Items from a data source:
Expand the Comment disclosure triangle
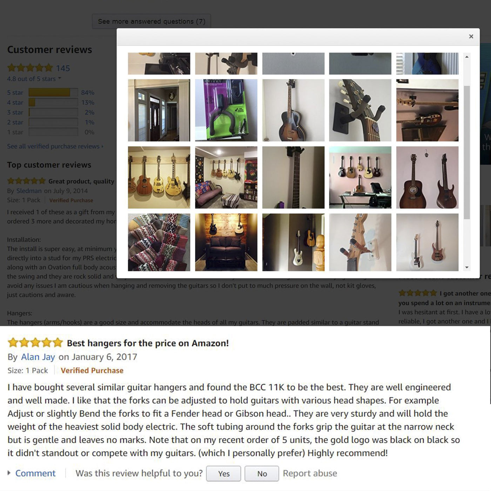The height and width of the screenshot is (491, 491). pos(9,473)
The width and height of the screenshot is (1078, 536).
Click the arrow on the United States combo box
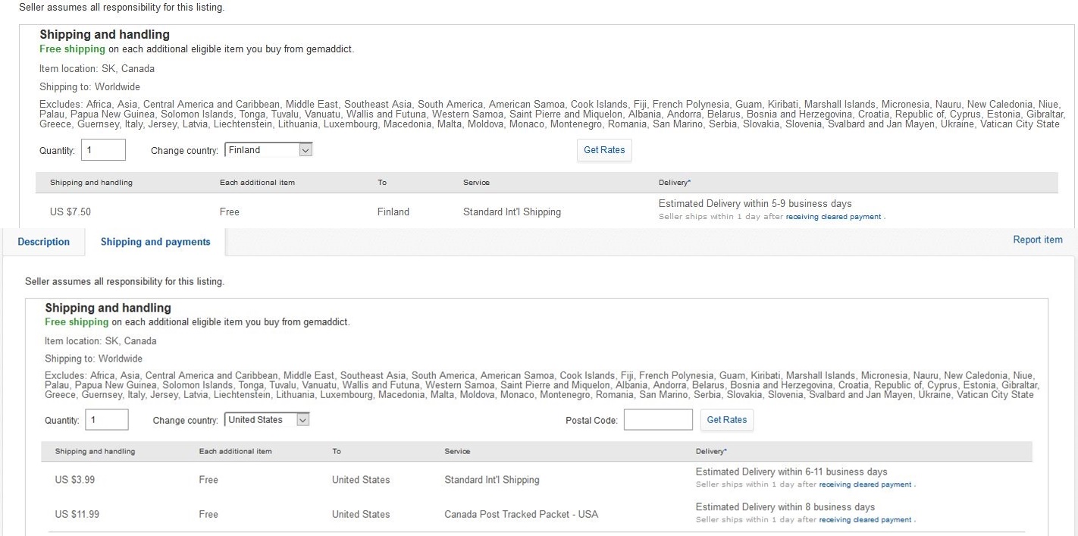pos(302,420)
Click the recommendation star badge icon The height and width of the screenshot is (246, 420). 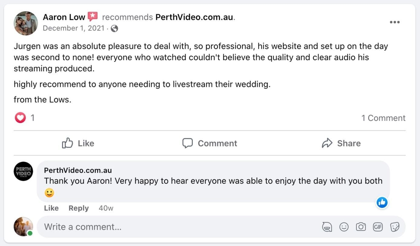point(92,17)
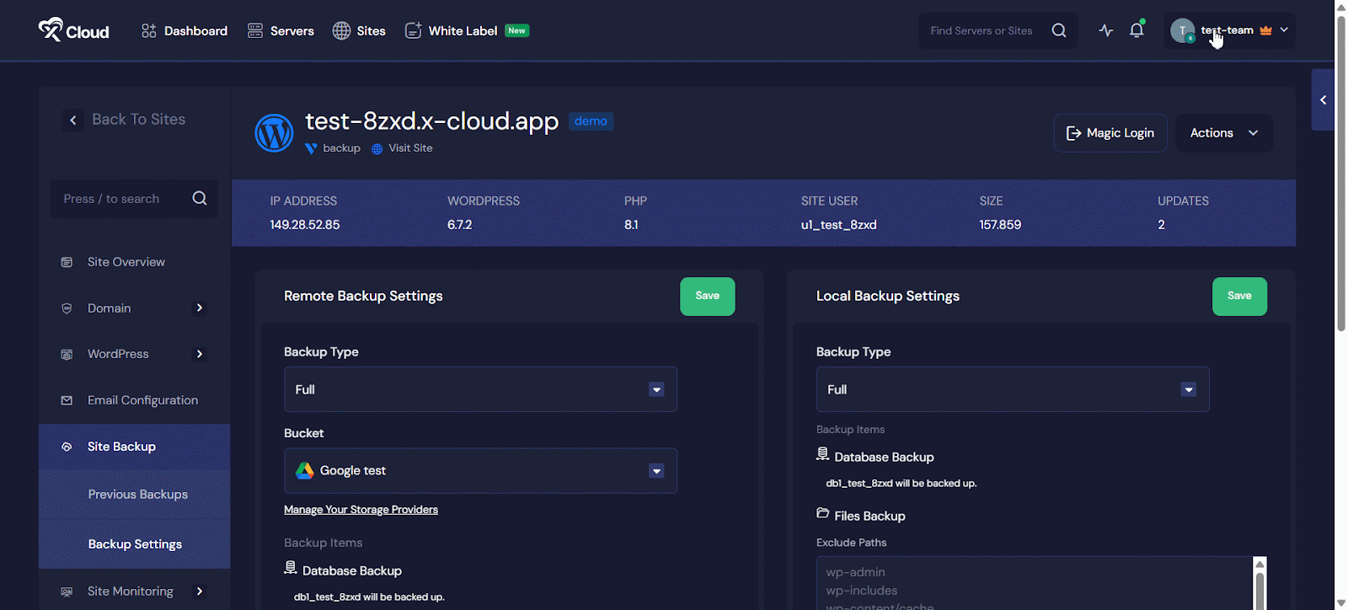Open the Local Backup Type dropdown
Screen dimensions: 1348x610
[x=1012, y=389]
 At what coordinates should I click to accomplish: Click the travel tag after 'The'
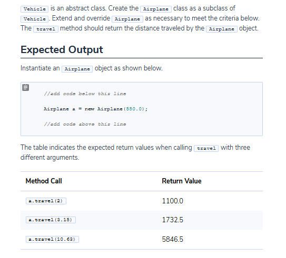click(x=46, y=29)
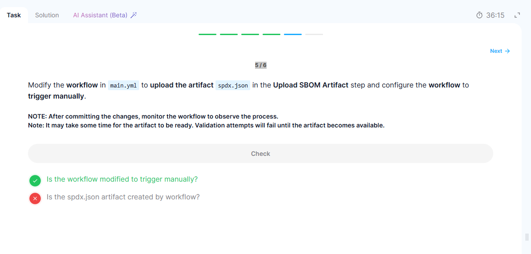Screen dimensions: 531x254
Task: Click the Next link text
Action: pos(496,51)
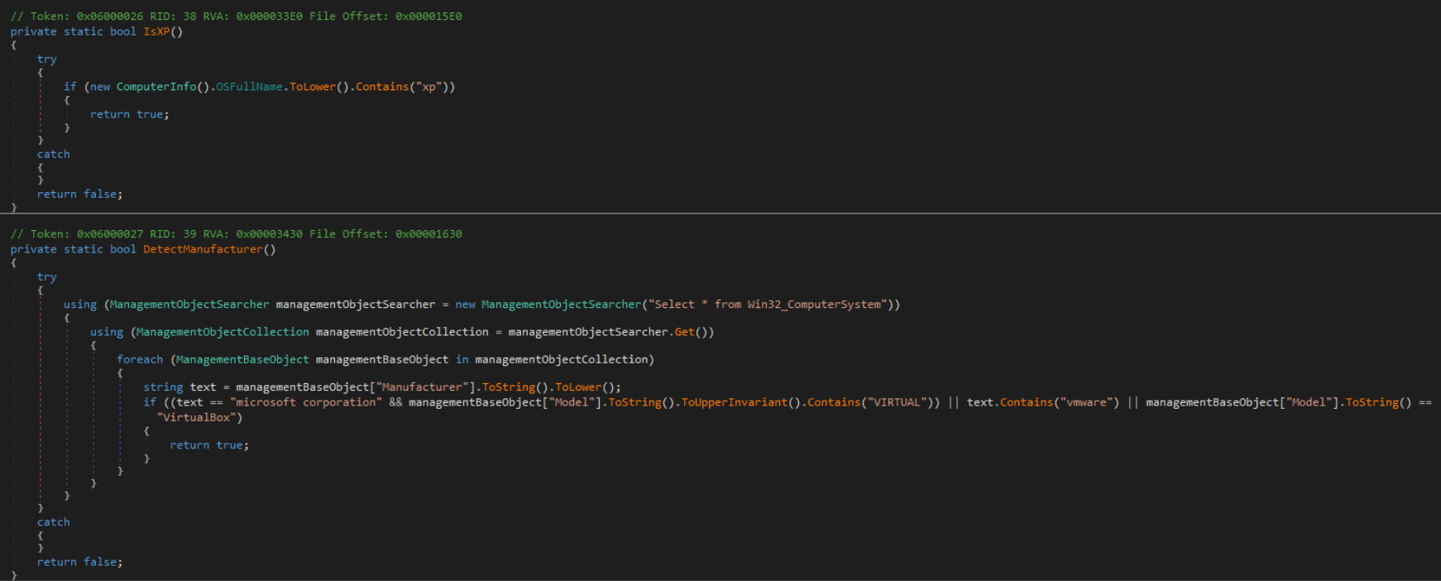Click the ManagementBaseObject type in foreach
Image resolution: width=1441 pixels, height=581 pixels.
click(242, 359)
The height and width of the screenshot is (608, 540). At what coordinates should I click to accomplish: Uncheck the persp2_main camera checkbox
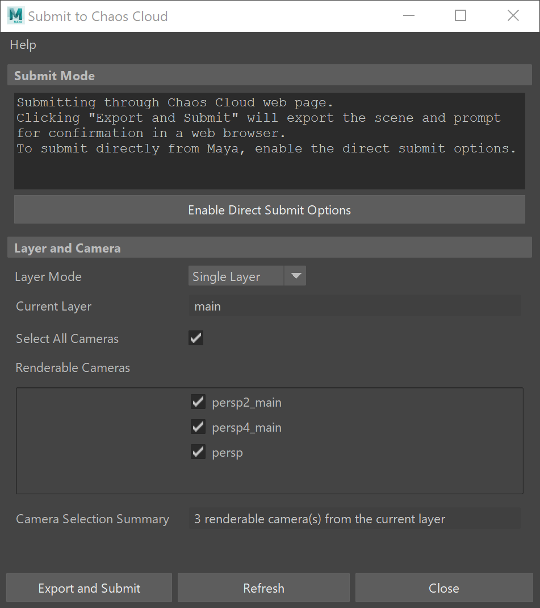(198, 402)
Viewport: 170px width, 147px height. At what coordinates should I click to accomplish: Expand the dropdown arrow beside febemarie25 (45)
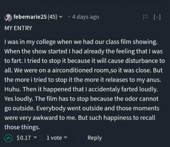(x=60, y=17)
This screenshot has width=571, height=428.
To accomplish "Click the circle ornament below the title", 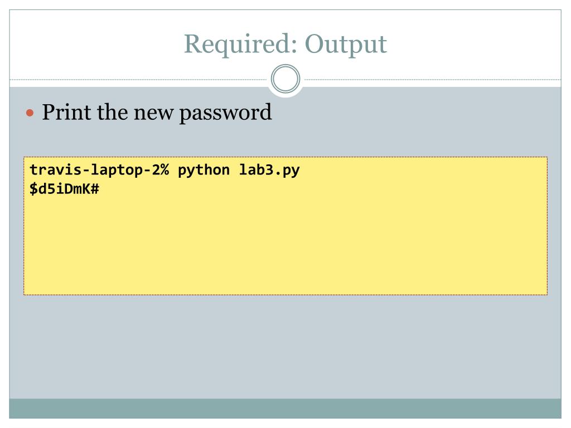I will [x=286, y=79].
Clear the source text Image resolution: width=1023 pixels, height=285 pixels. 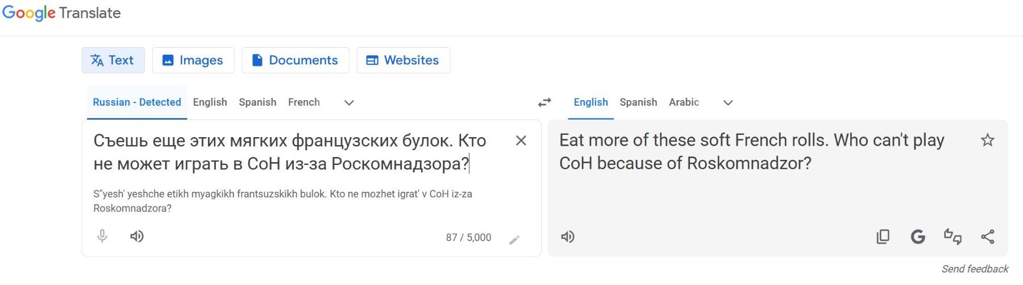[x=521, y=141]
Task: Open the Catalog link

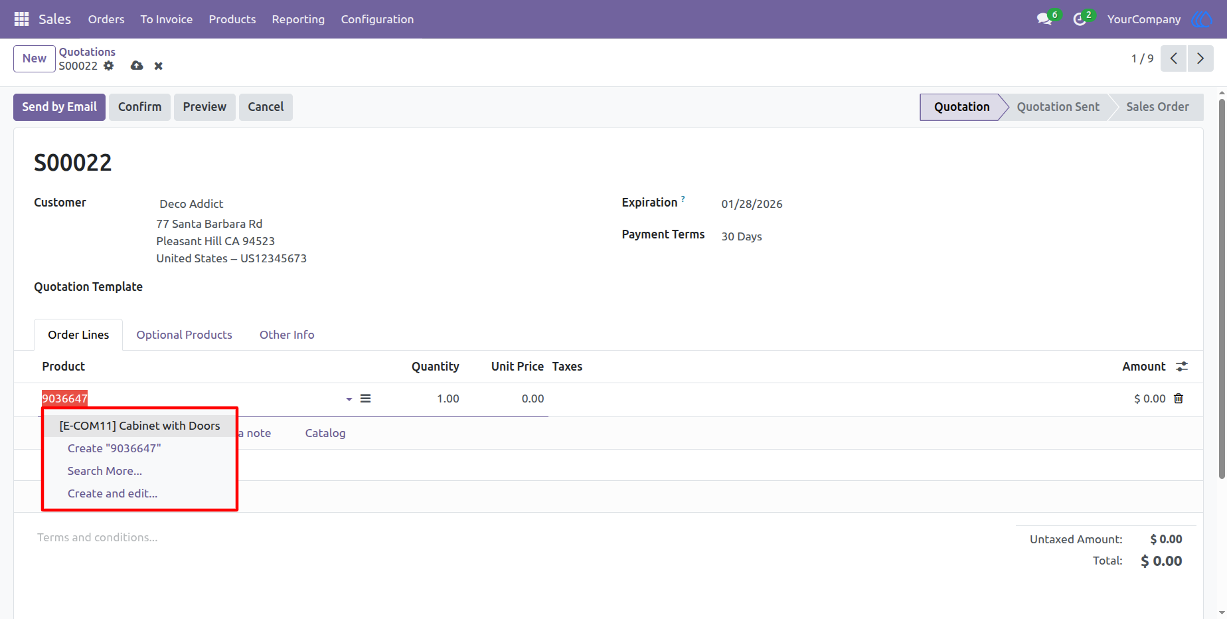Action: [x=325, y=433]
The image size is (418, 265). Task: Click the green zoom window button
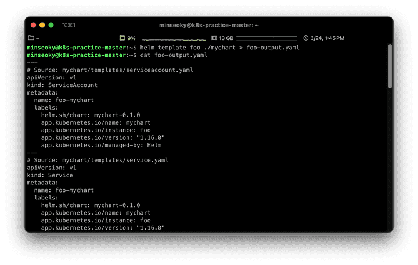click(x=51, y=25)
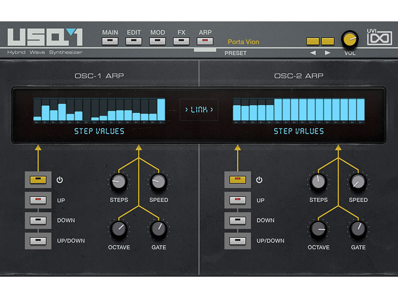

* Assignment *
Repeat exactly the lines above, starting at the one that contains "The image size" and stopping at the last line of the entries, and leave out the pictures.

* Solution for this exercise *
The image size is (418, 265). Task: Click the green zoom window button
click(x=51, y=25)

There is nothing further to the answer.